ドル円テクニカル分析|8/12(水)
トレンド分析(移動平均線から見た方向性)
まず、移動平均線(SMA)を使って現在のトレンドを確認します。現在のドル円は159.323で推移しており、20日・50日・100日のいずれの移動平均線よりも下に位置しています。
- 20日SMA: 160.973
- 50日SMA: 161.184
- 100日SMA: 160.017
このように、すべての主要な移動平均線を下回っている状況は、短期から中長期まで下降トレンドが意識されやすい形です。特に、20日線からの乖離も大きくなっており、トレンドの勢いが強まっていることが伺えます。

モメンタム分析(RSIから見た過熱感)
次に、オシレーター系指標であるRSI(14日)を見てみます。現在のRSIは32.2です。一般的にRSIが30を下回ると「売られすぎ」と判断されやすいですが、現状はその直前の水準に位置しています。
- RSIが30付近まで低下していることから、短期的には売り圧力が強まっているものの、過度な売られすぎシグナルまではあと一歩という状態です。
- 逆に、ここからRSIが反転上昇する場合、短期的な反発の余地も意識されやすくなります。
値幅構造(直近レンジと節目)
直近20日および60日のレンジはどちらも高値163.979、安値155.256となっています。
- 現在値159.323はレンジ下限(155.256)からやや上、レンジの下半分に位置しています。
- 直近の値動きとしては、レンジ下限に近づくにつれ下げ渋りや反発の可能性も意識されやすい局面です。
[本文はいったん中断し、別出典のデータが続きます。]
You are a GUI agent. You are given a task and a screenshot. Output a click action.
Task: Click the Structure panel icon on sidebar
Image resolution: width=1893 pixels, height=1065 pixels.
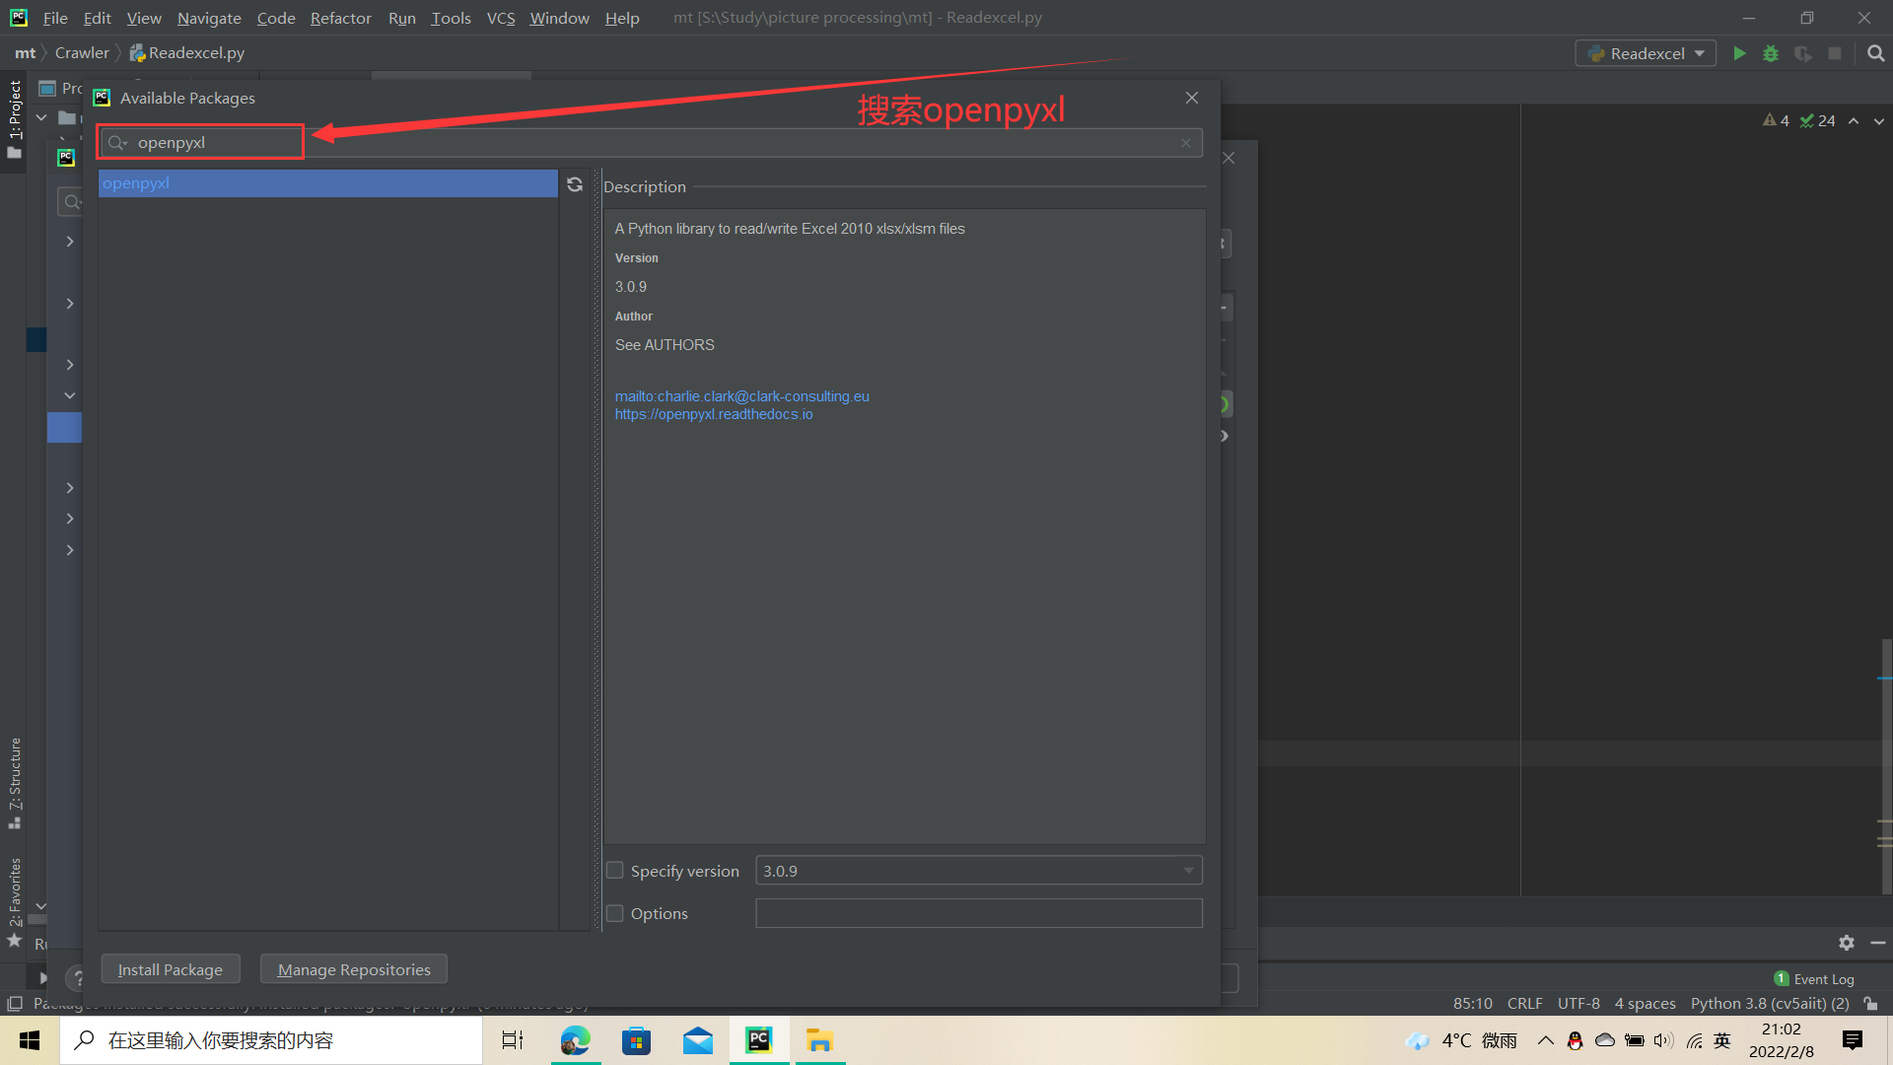(16, 785)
- 一方で、明確な反発が見られなければ、レンジ下限を試す動きが続く可能性も考えられます。

総合的な見方(3つの視点を統合した整理)
移動平均線の位置関係からは、全体的に下降トレンドが優勢な地合いが続いていることが読み取れます。RSIも30台前半と売りが強まっている状況ですが、過度な売られすぎ水準にはまだ到達していません。値幅構造の観点では、現在値がレンジ下限に近づきつつあるため、今後は下値の攻防や反発の有無が注目されやすいタイミングです。
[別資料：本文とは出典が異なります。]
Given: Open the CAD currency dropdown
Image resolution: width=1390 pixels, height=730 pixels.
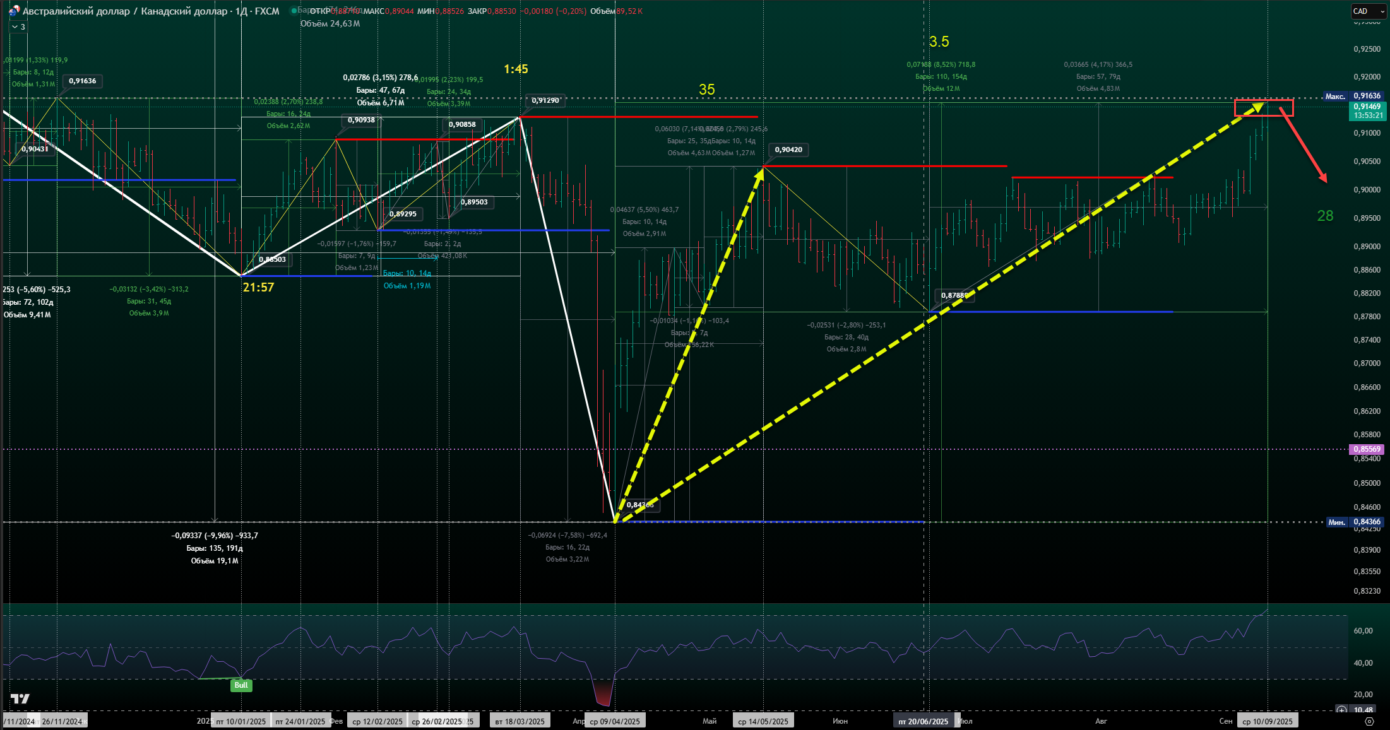Looking at the screenshot, I should tap(1368, 11).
AI時代に入り、システムトレードやアルゴリズムの進化によって、こうした複数のテクニカル指標を組み合わせた戦略も一般的になっています。僕自身も、トレンド・モメンタム・値幅という異なる視点を意識して相場を多角的に捉えることが、安定したトレードの土台になると感じています。
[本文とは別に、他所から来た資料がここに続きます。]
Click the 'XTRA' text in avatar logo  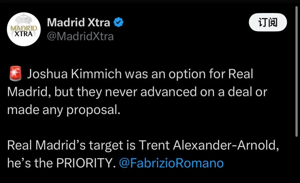(x=24, y=34)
今後の値動きでは、下降トレンドがどこまで続くか、あるいはレンジ下限での反発が見られるか、複数のテクニカル要素を組み合わせて柔軟にシナリオを描いていくことが大切です。
※本記事は一般的なテクニカル分析情報の提供を目的としたものであり、特定の売買を推奨または助言するものではありません。テクニカル指標は過去の値動きに基づく計算であり、将来の値動きを保証するものではありません。FXおよび自動売買には損失が生じる可能性があります。